Berry causes us to ponder whether or not it is too late to reverse what we have done to our landscapes, our communities, our family farms and what we might do from now on.

But it was Jayber’s love for Mattie Chatham, the wife of Troy Chatham, that is perhaps the biggest part of his story.  There is never anything untoward in Jayber’s relationship with Mattie.  He never tries to get Mattie to leave her husband even though her marriage to Troy Chatham was troubled and often unhappy.  He never tells anyone about his love for her.  It is not until the last paragraph of the book that we find that Mattie had any inkling of Jayber’s special affection.  At one point, Jayber “marries” Mattie, not legally of course, but in his heart and is faithful to her for the rest of his life.  Jayber married Mattie though Mattie did not marry him and when he asks, for his readers’ benefit, what good he got out of such an arrangement, he answers, “I got to have love in my heart.”   A few times during their lives, Jayber was able to help Mattie in difficult situations, but always in an understated and respectful way.  Jayber’s is a love that personifies St.

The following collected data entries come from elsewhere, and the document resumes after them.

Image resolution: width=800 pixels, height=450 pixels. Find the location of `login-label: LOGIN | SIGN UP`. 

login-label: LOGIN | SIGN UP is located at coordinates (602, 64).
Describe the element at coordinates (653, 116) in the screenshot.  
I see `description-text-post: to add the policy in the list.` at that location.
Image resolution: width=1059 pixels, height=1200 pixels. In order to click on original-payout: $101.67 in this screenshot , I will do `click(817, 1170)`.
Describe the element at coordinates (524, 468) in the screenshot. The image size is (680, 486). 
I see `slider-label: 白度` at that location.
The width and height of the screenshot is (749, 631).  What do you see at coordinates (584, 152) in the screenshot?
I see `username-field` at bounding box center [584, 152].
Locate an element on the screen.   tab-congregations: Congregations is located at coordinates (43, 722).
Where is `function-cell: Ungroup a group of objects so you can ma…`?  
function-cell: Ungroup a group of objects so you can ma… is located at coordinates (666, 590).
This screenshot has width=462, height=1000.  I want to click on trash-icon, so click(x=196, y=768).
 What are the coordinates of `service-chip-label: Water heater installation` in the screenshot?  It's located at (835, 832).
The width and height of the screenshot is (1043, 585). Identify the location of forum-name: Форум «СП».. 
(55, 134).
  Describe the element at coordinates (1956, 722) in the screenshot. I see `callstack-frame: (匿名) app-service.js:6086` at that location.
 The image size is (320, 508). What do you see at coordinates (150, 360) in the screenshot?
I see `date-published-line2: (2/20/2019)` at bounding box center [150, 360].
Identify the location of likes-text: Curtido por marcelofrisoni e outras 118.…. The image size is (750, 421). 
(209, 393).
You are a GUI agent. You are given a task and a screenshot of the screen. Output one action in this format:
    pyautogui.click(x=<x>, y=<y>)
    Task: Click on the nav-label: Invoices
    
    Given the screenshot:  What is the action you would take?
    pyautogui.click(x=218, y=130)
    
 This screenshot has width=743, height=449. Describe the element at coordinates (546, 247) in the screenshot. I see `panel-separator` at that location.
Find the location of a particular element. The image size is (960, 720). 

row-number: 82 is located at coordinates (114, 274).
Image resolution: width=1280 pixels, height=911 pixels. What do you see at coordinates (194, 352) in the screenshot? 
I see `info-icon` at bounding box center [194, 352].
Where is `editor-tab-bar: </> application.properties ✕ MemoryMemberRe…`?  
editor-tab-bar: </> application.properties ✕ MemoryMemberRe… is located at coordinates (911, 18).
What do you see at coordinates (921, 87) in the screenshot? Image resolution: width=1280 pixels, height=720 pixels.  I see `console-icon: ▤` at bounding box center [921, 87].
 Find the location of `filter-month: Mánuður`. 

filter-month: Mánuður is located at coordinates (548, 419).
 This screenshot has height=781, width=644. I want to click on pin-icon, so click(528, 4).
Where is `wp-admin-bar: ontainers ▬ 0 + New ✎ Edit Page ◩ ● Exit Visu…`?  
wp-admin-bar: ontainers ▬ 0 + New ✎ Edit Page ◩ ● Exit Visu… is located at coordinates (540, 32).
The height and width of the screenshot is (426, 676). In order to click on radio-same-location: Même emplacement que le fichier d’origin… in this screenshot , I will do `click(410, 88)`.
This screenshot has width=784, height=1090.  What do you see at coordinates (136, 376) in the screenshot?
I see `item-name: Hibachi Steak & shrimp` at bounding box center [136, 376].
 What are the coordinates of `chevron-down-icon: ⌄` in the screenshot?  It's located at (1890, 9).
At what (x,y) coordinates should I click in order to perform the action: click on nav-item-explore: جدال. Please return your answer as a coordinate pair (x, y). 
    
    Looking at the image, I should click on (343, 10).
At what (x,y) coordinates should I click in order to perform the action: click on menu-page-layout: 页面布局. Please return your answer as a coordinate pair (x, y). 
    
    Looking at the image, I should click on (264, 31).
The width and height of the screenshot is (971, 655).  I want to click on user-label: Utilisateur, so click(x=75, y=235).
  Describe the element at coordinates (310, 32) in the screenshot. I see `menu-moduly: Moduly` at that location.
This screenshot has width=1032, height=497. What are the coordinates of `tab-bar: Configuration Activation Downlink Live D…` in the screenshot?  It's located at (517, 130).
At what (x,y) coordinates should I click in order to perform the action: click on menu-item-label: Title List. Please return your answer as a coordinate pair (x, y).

Paul’s hymn to love in as true a way as I ever have read in literature.  It is a love that wishes only good for the other and a love that finds joy in knowing it has loved.  It is a love that does not seek any payback. 

Jayber calls himself a man of faith even though “faith puts you out on a wide river in a little boat, in the fog, in the dark.”  Faith does not exempt the faithful from pain, Jayber says, but assures that “there is a light that includes our darkness, and day that shines down even on the clouds.”  Faithfulness, for Jayber, is not about getting something for one’s efforts but in itself its own reward.

Jayber Crow, the book, does not contain in it any Pollyanna gospel but rather one that counts the cost and is willing to pay it so as to stand against the impersonal and impervious spirit of the age that would crush in the name of progress beauty and love and community.  Jayber Crow, the person, in his restraint, humility, wakefulness, integrity, and devotion to others provides a picture of a human being alive from the depths and in touch with a different Spirit whose name is Love whose name is God.  Jayber Crow does not condemn us who may lack or lag, but inspires us and helps to makes us new.

Blessed indeed are those who are poor in spirit; blessed indeed are the meek, the merciful, the peacemaker, the poor in heart; blessed indeed are those who mourn and who hunger and thirst for righteousness.  And blessed by them is the world so much in need of such.

Amen.

  Berry , Wendell, Jayber Crow.  Berkeley : Counterpoint, 2000, 363 pages.